◆ **Assigned task**
Without pictures, repeat exactly the lines from the one containing "The height and" through the end of the entries.

◆ **Listed records**
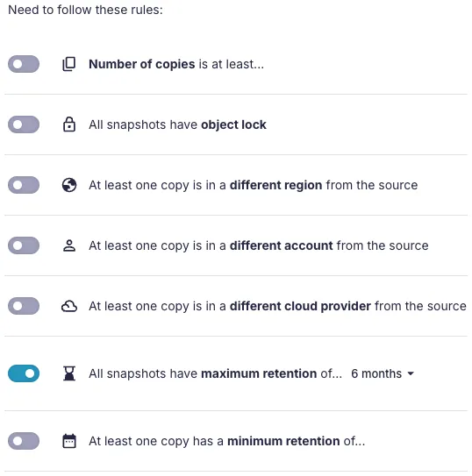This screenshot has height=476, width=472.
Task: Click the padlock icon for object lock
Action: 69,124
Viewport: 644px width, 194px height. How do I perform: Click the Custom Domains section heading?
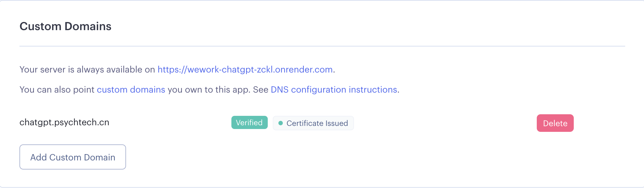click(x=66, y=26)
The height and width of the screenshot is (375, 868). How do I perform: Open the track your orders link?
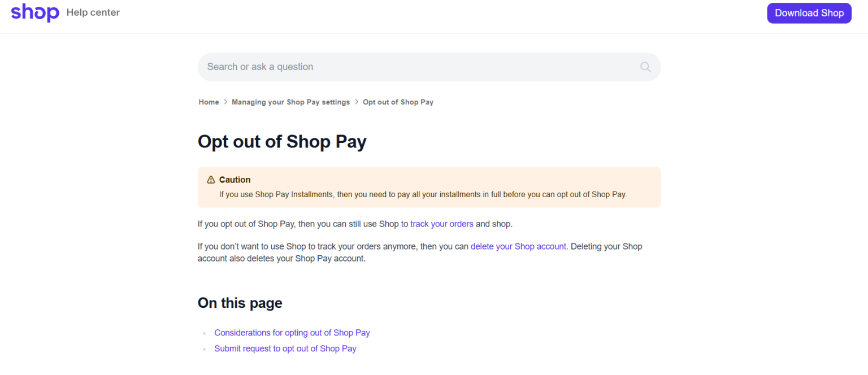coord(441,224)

◆ **Output**
The height and width of the screenshot is (375, 868). How do I perform: Open the track your orders link?
coord(441,224)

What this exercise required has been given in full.